Bug 91515 - missed optimization: no tailcall for types of class MEMORY
Summary: missed optimization: no tailcall for types of class MEMORY
Status: RESOLVED DUPLICATE of bug 71761
Alias: None
Product: gcc
Classification: Unclassified
Component: middle-end (show other bugs)
Version: 9.1.0
: P3 normal
Target Milestone: ---
Assignee: Not yet assigned to anyone
URL:
Keywords: missed-optimization
Depends on: 71761
Blocks:
  Show dependency treegraph
 
Reported: 2019-08-21 20:43 UTC by ead
Modified: 2021-08-10 23:23 UTC (History)
1 user (show)

See Also:
Host:
Target: x86_64-*-* i?86-*-*
Build:
Known to work:
Known to fail:
Last reconfirmed: 2020-01-29 00:00:00


Attachments

Note You need to log in before you can comment on or make changes to this bug.
Description ead 2019-08-21 20:43:29 UTC
Produced assembler (-O2) for

   struct Vec3{
    double x, y, z;
   };

   struct Vec3 create(void);

   struct Vec3 use(){
    return create();
   }

looks as follows (live: https://godbolt.org/z/v-HjX0):

    use:
        pushq   %r12
        movq    %rdi, %r12
        call    create
        movq    %r12, %rax
        popq    %r12
        ret

Hower, I think that under System V AMD64 - ABI, the tailcall optimization:

    use:
        jmp    create

as create will move  %rdi-value to %rax anyway.
Comment 1 Peter Cordes 2019-08-28 03:48:22 UTC
The real missed optimization is that GCC is returning its own incoming arg instead of returning the copy of it that create() will return in RAX.
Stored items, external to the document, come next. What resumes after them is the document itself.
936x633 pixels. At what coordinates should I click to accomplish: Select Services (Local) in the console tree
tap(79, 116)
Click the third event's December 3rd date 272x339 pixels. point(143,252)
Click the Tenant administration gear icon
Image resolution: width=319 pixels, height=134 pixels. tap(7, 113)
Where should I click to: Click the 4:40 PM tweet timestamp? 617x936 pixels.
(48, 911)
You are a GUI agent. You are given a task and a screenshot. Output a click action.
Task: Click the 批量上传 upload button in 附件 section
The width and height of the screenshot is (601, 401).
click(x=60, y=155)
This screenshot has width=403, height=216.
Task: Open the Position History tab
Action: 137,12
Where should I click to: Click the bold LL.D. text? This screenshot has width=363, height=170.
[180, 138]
This is what blocks tailcall optimization; it doesn't "trust" the callee to return what it's passing as RDI.

See https://stackoverflow.com/a/57597039/224132 for my analysis (the OP asked the same thing on SO before reporting this, but forgot to link it in the bug report.)

The RAX return value tends to rarely be used, but probably it should be; it's less likely to have just been reloaded recently.

RAX is more likely to be ready sooner than R12 for out-of-order exec.  Either reloaded earlier (still in the callee somewhere if it's complex and/or non-leaf) or never spilled/reloaded.

So we're not even gaining a benefit from saving/restoring R12 to hold our incoming RDI.  Thus it's not worth the extra cost (in code-size and instructions executed), IMO.  Trust the callee to return the pointer in RAX.
Comment 2 Konstantin Kharlamov 2019-11-15 15:17:42 UTC
I think this is a duplicate of https://gcc.gnu.org/bugzilla/show_bug.cgi?id=71761
Comment 3 Andrew Pinski 2021-08-10 23:23:00 UTC
Yes this is a dup of bug 71761.

*** This bug has been marked as a duplicate of bug 71761 ***